We’d feel differently about war if we were all invested
We’d feel differently about war if we were all invested
EDITOR:
Last Sunday, our son John sent an e-mail that he was catching a helicopter to Garmisir, further south in Helmand Province. Early Monday morning his mom and I heard on the radio that three copters had gone down in Afghanistan with nearly a dozen killed. We checked our e-mail and John had written at 5:22 a.m. that he was at a forward operations base where 400 Marines serve.
We went on our morning walk feeling a lot better than we would have had we not received that message. However, as I walked I couldn’t help thinking that at that moment there were families by-the-tens-of-thousands who had heard nothing and were feeling terrible. And there would be a dozen or more families getting terrible news about a loved one that will change their lives forever. For years this has been going on — for hundreds of thousands of fellow citizens — without my day being disturbed. This is not right. I have not felt so sad and helpless since a close friend’s brother was killed in Vietnam. Either we’re all in it, or none of us should be.

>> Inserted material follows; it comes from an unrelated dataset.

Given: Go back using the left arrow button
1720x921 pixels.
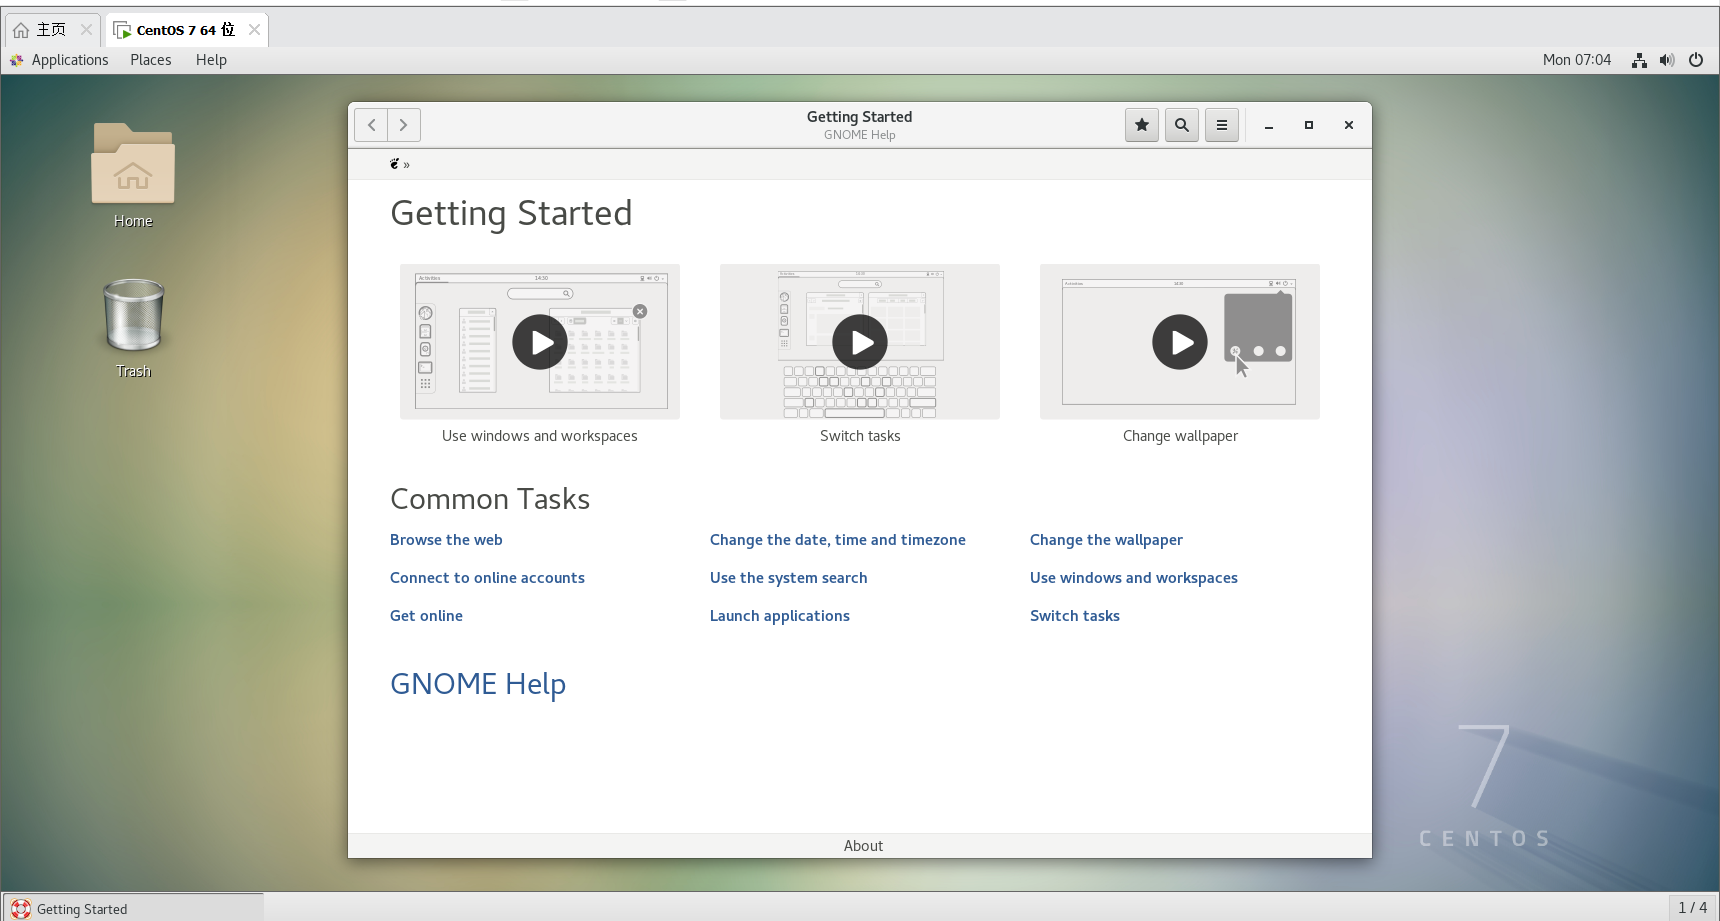Looking at the screenshot, I should coord(371,125).
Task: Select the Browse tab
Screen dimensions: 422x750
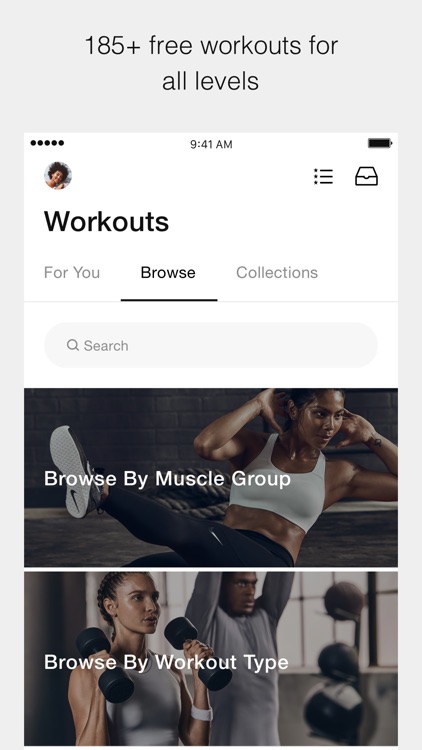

For a number of good reasons I have long believed that we should never have ended the draft, that we should have a universal service requirement. Beginning now I will no longer support a politician or political party that does not support reinstatement of a national draft, a draft with no exemptions. If a young American feels he or she cannot carry a weapon, fine, they can serve in many other ways such as in the medical corps or as civilians presently do in “nation building” projects.
Politicians and generals have said they oppose the draft because our volunteer army is better. Maybe that’s so. Maybe our army would not fight as well. But it would not fight as often, either. We have gone into far too many wars in recent decades because the general public does not have to pay attention — we’re told to just go shopping. This is not right. When all Americans have to pay attention like I did last week, our government will make better decisions as to how we pursue foreign relations.
JOHN WENDLE
Youngstown
X The writer’s son recently began a year of service with a nongovernmental organization in Afghanistan.
Seeing shades of gray in plight of Delphi retirees
EDITOR:
I have ambivalent feelings about the state of affairs of retired Delphi employees. It is blatantly unfair that former salaried employees of Delphi are losing retirement benefits. Many of them undoubtedly chose to stay at Delphi because of the company’s promise to take care of them for the rest of their lives. Some were encouraged to retire after 30 years of service with the promise that the company would pay them near full pension benefits while providing full medical insurance coverage. Who among us would not accept this offer to retire when we were in our late 40s or 50s? Delphi’s bankruptcy subsequently negated these promises. This tragedy involves two losses, pension income and medical insurance.
As far as the loss of pension income is concerned, it is patently unfair to use the tax money paid by those who must work until 66 years of age to subsidize the incomes of those who have retired as much as 15 years earlier. The Pension Benefit Guaranty Corp. will mitigate the loss of pension income for many, if not most, retirees. For those so young that the PBGC pension payments will be too little on which to live, we should provide job placement services and/or job training, as well as provide some limited form of temporary unemployment compensation.
The loss of medical insurance is different because of the absurd state of health care in our country, especially regarding non-insurable pre-existing conditions. Fairness dictates that all Delphi retirees younger than 65 should be provided medical insurance (a version of Medicare or Medicaid?) at a reasonable cost until they can find employment that will provide medical insurance. For those old enough to qualify for Medicare, they would join the rest of us in paying for Supplemental Medicare Insurance.
Former Delphi employees are not the only victims of bankruptcy. Two of my customers (both were Delphi Packard suppliers) have gone out of business in the last three years while owing me a substantial amount of money. Fair? No. Should the taxpayer compensate me for my loss? Absolutely not. One of the fallacies that we have been led to believe is that the government can and should fix everything. Sometimes, as truly awful as it is, stuff just happens.
ROBERT F. MOLLIC
Liberty Township
Government can’t do it all
EDITOR:
I think we have two huge problems in all levels of our government. First, we have too many people working for the government. Second, we have too many people on some sort of government entitlement program. Our society has become one large circle of 300 million people with everyone’s hand in the next person’s pocket.
We in the very competitive private sector cannot continue to support all of the people feeding at the public trough. We in the private sector who bail the government out every minute of every day can’t continue at this pace much longer. It is no wonder our jobs are vanishing. When the private sector built a relative Utopia (compared to the rest of the world) we expected the government to keep peace and leave us alone. We built a strong entrepreneurial culture with solid family values. We understand that the government couldn’t give us anything without stealing from someone else. Today’s philosophy is that of the government playing the role of the nanny and providing everything. The fallacy of that thinking is the government produces no goods or services that cannot be done better and cheaper by the private sector. The government can only increase the taxes on those producers.
I am a Libertarian and I fear if the Republicans and Democrats don’t stop drowning us in red ink we are going to back ourselves into the Third World.